VOTRE TÂCHE ▸ Recopiez mot pour mot le passage du jugement ci-dessous qui commence à « [2]               La question » et se termine à « judiciaire sera rejetée. ».

------ TEXTE FOURNI ------

Dossier :  IMM-4087-08

Référence :  2009 CF 398

Ottawa (Ontario), le 23 avril 2009

En présence de monsieur le juge Beaudry 

 

ENTRE :

ROCIO ALVAREZ CONTRERAS

LUIS FERNANDO GUADALAJARA ALVAREZ

CARLOS HUMBERTO GUADALAJARA ALVAREZ

demandeurs

et

 

LE MINISTRE DE LA CITOYENNETÉ

ET DE L'IMMIGRATION

défendeur

 

MOTIFS DU JUGEMENT ET JUGEMENT

 

[1]               Il s’agit d’une demande de contrôle judiciaire en vertu de l’article 72 de la Loi sur l’immigration et la protection des réfugiés, L.R., 2001, ch. 27 (la loi) à l’encontre d’une décision de la Section de la protection des réfugiés de la Commission de l’immigration et du statut de réfugié (le tribunal) rendue le 25 août 2008, selon laquelle les demandeurs n’ont pas la qualité de réfugiés au sens de la Convention ni de personnes à protéger.

 

 

 

Question en litige

[2]               La question suivante se pose : est-ce que le tribunal a erré en concluant que la demanderesse n’avait pas une crainte raisonnable de persécution?

 

[3]               Pour les raisons qui suivent, la demande de contrôle judiciaire sera rejetée.

 

Contexte factuel

[4]               La demanderesse principale, Madame Rocio Alvarez Contreras, âgée de 38 ans, ainsi que ses fils Luis Fernando Guadalajara Alvarez, âgé de 16 ans et Carlos Humberto Guadalajara Alvarez, âgé de 13 ans, sont tous citoyens du Mexique et ils demandent l’asile au Canada aux termes des articles 96 et 97(1)b) de la loi. Madame Contreras est la représentante désignée de ses enfants mineurs et l’histoire de ces derniers est basée sur celle de leur mère.

 

[5]               La demanderesse principale allègue être la cible du Ejército Zapatista de Liberación Nacional (le Front Zapatiste pour la libération nationale (FZLN).

 

Décision contestée

[6]               Le tribunal a conclu que la demanderesse principale n’avait pas démontré la sincérité de sa crainte de persécution. De plus, elle pourrait se prévaloir d’une possibilité de refuge interne si elle retournait dans son pays.

 

[7]               La demanderesse principale a témoigné qu’elle a quitté le FZLN en mai 2003 et allègue que les appels de menaces de mort proférés par ses anciens camarades à partir d’octobre 2003 l’ont porté à quitter le pays en juin 2006. D’après le tribunal, ceci démontre que les menaces n’étaient pas sérieuses.

 

[8]               Lorsqu’elle fut interrogée sur la possibilité de s’installer à Guadalajara et d’y mener une vie normale en toute sécurité, la demanderesse a répondu que les enfants doivent avoir contact avec leur père et que ces gestes pourraient permettre au FZLN de les retrouver (voir le dossier du tribunal à la p. 187).

------ SECTION DES DONNÉES ------

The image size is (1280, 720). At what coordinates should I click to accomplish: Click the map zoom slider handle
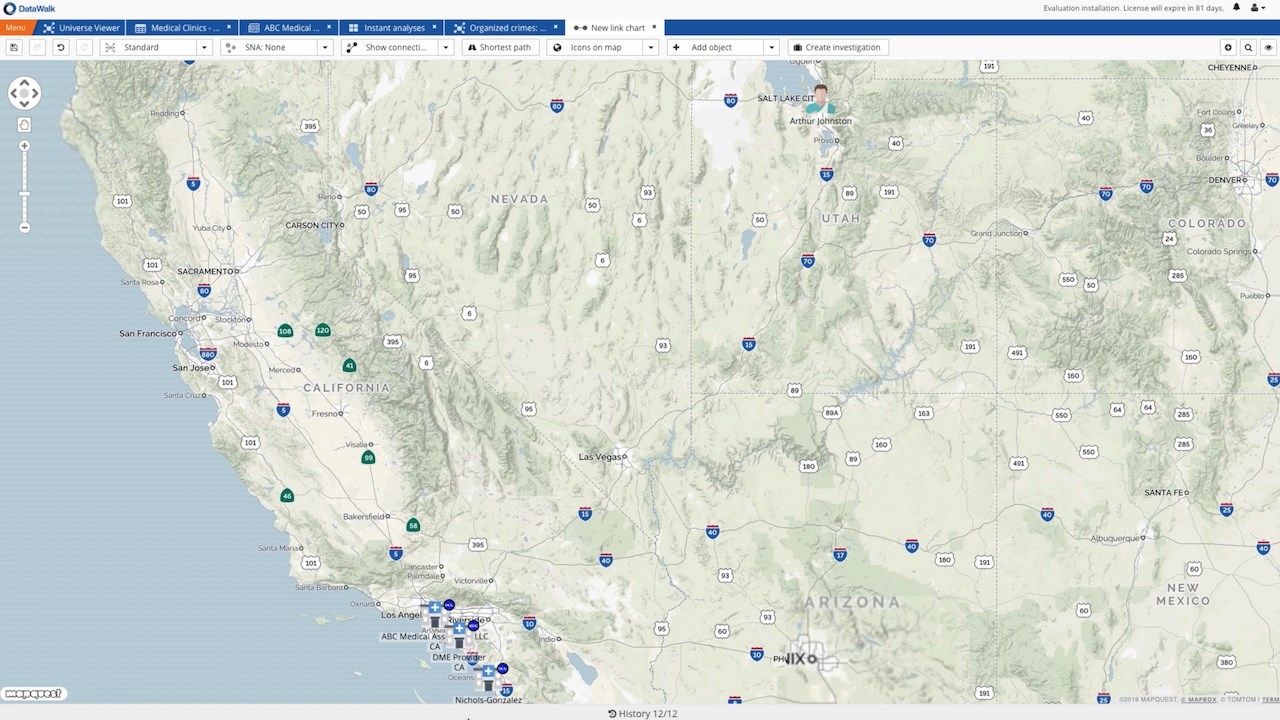tap(24, 193)
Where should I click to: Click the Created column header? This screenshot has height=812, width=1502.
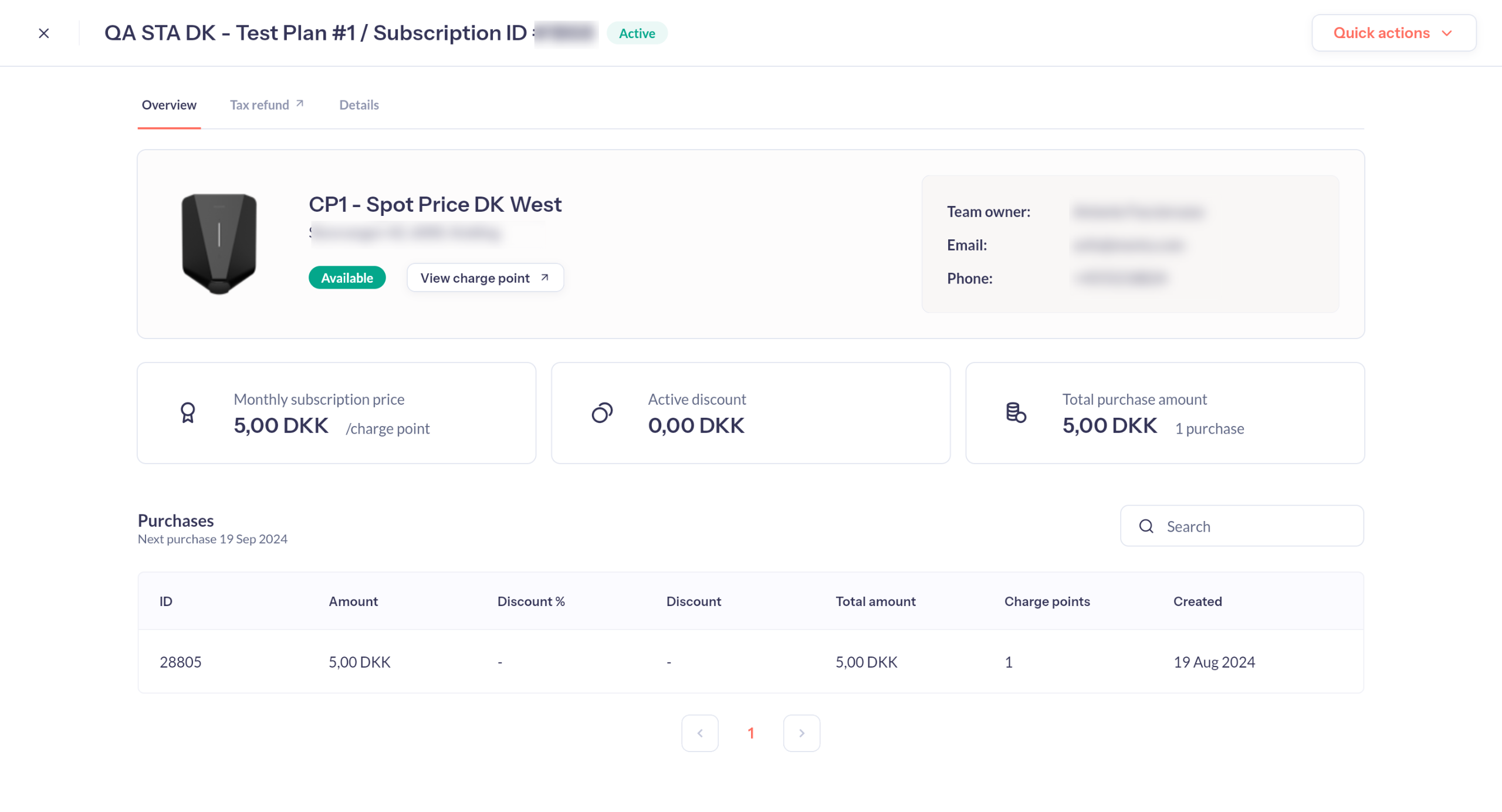point(1197,601)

------

SOLUTION CI-DESSOUS ▸
[2]               La question suivante se pose : est-ce que le tribunal a erré en concluant que la demanderesse n’avait pas une crainte raisonnable de persécution?

 

[3]               Pour les raisons qui suivent, la demande de contrôle judiciaire sera rejetée.